> _Excerpted text_
If you’ve ever had to read through hundreds of pages of research only to find out that you need to be reading something else, you’ll see the appeal in text summarization. But that’s just one simple example. Text summarization is the task of condensing a piece of text to a shorter version, while at the same time preserving key informational elements and the meaning of content. Some other examples of text summarization applicants can be help desk and customer support, legal text summarization, financial research and more.
This blog will focus on text summarization for medical research papers. Keep reading to learn about the value of text summarization, and a step by step guide to using cnvrg.io’s pre-trained text summarization model and PubMed connector.
Why text summarization for medical papers?
Scientific research is complex and needs a thorough understanding of the latest advances being made on the topic of study. Researchers have the difficult task of reading through hundreds of pages of research papers and often the papers they are reading are not directly related to their topic. Since medical research and diagnosis can be time sensitive, it becomes increasingly important to speed up the process and prioritize the relevant papers and texts.
cnvrg.io ready to use text summarization model
A key tool that is useful in this scenario is an adequate summarizer specialising in summarizing scientific research papers. Instead of having to read entire papers, the researchers can read summaries and make decisions on whether to dive deeper into the entire paper. This helps save time and cost on research.
cnvrg.io created a text summarization pipeline for scientific research papers. It supports a list of comprehensive data connectors that allow you to transfer data from other sources like PubMed, PLOS, Azure storage, S3 storage and more to cnvrg.io for summarization. The most important connector for this task is the PubMed connector which allows you to enter a research query and fetch the top N research papers from PubMed where N can be set by you. You can then directly summarize these research papers.
Step by step guide of querying PubMed and summarizing the retrieved research papers with cnvrg.io
1. Go to Blueprints marketplace on the the cnvrg.io platform and search PubMed in the search bar. Select the PubMed Summarization Batch blueprint.
2. Next click on Use Blueprint button, this will create a new project for you.
3. Click continue and you will get a flow like the one shown below.
4. The first task is the PubMed connector which will be used to get data from PubMed and the next is the Summarizer which will be used to summarize the pdfs retrieved from PubMed.
5. In order to change the parameters of any task, click on it and select the options that suit you best.
6. We are going to query “Covid cases in Europe” and retrieve top 10 papers that best suit this query from PubMed and then summarize them. In order to provide this query, click on the PubMed Connector task and enter the query in the field named query. Change max_results to 10 and enter your email address.
7. Next, you can change compute to CPU or GPU depending on your needs in the advanced tab above. You can similarly make changes to the summarizer compute if needed.

> _Source information_
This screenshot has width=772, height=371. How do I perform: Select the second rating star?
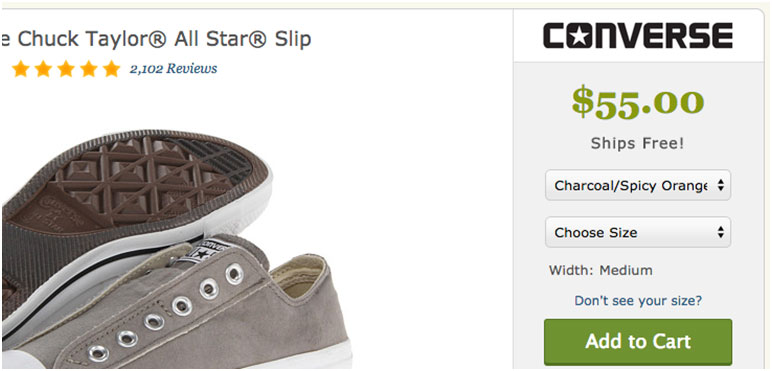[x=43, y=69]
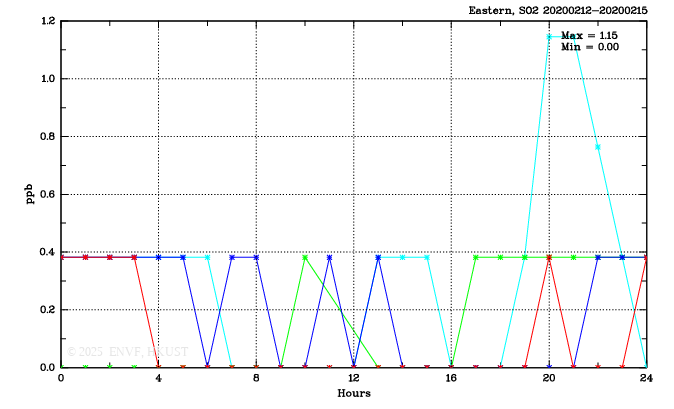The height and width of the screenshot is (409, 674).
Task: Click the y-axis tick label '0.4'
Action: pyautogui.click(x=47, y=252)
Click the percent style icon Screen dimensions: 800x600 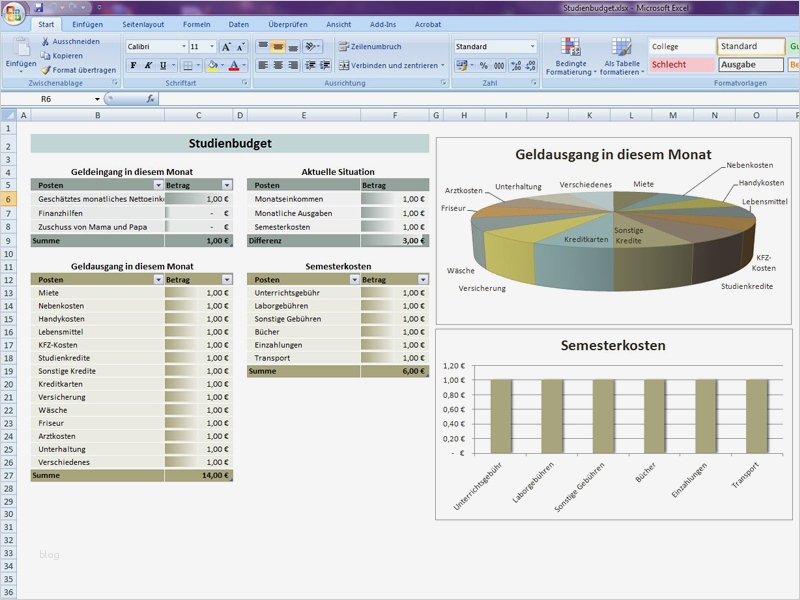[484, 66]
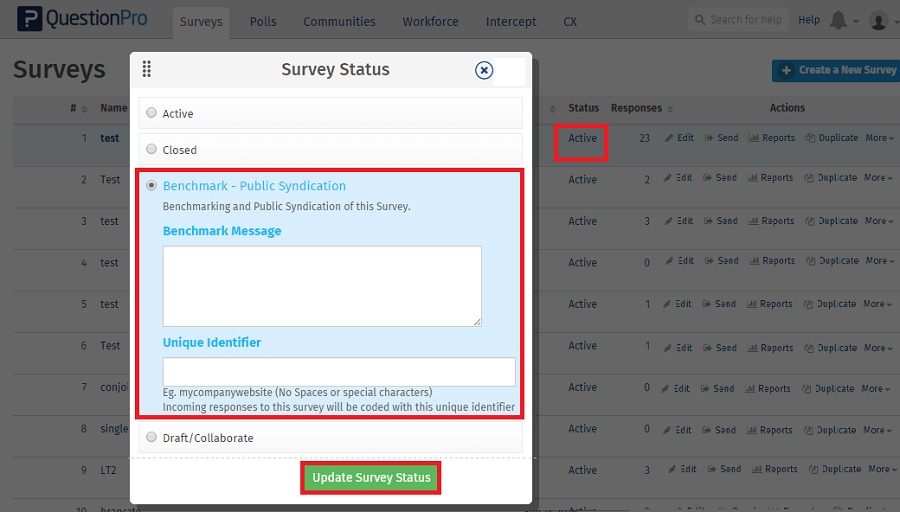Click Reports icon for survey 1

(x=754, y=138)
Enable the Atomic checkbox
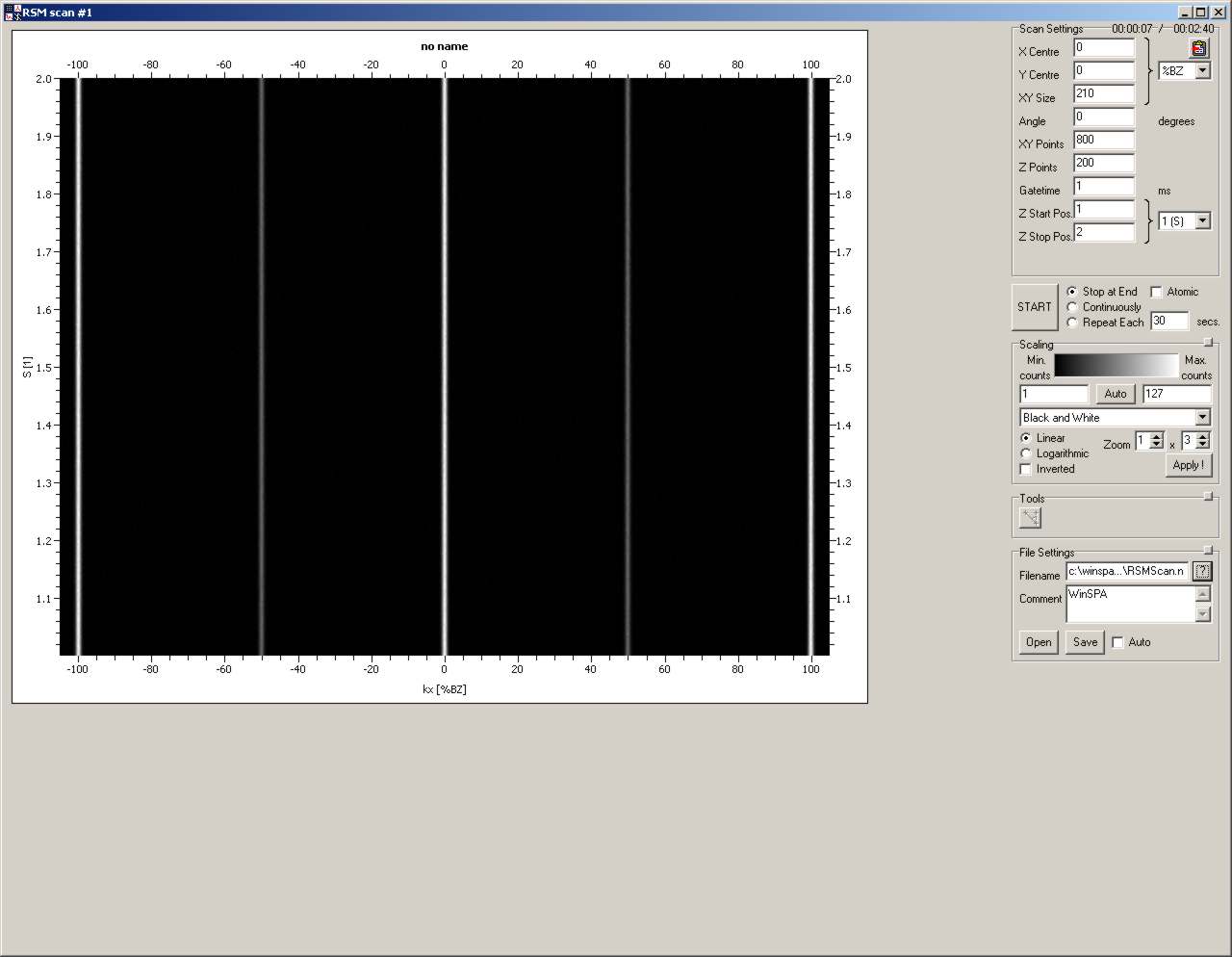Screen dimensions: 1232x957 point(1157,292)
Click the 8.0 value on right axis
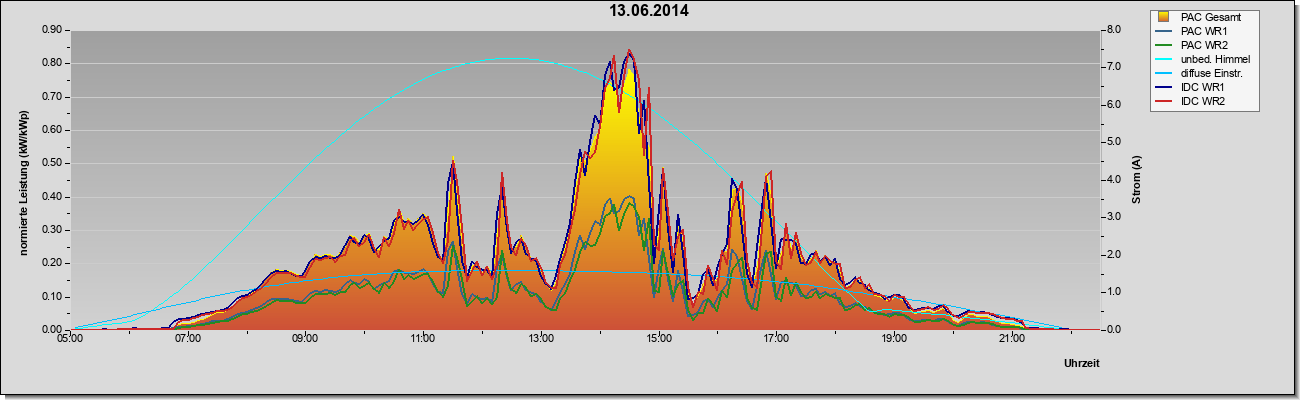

> _Exercise tasks_
• a. In the PubMed summarization guide, rewrite everything from "Step by step guide of" down to "project for you.", swapping "search bar" for "search box".
• b. In the PubMed summarization guide, how many papers does the example retrieve for the query "Covid cases in Europe"?
• c. Which sources does the PubMed summarization guide name as places its data connectors can transfer data from?
Rely only on the PubMed summarization guide for your answers.

> _Solutions for each task_
• a.
Step by step guide of querying PubMed and summarizing the retrieved research papers with cnvrg.io
1. Go to Blueprints marketplace on the the cnvrg.io platform and search PubMed in the search box. Select the PubMed Summarization Batch blueprint.
2. Next click on Use Blueprint button, this will create a new project for you.

• b. The top 10 papers.

• c. PubMed, PLOS, Azure storage, S3 storage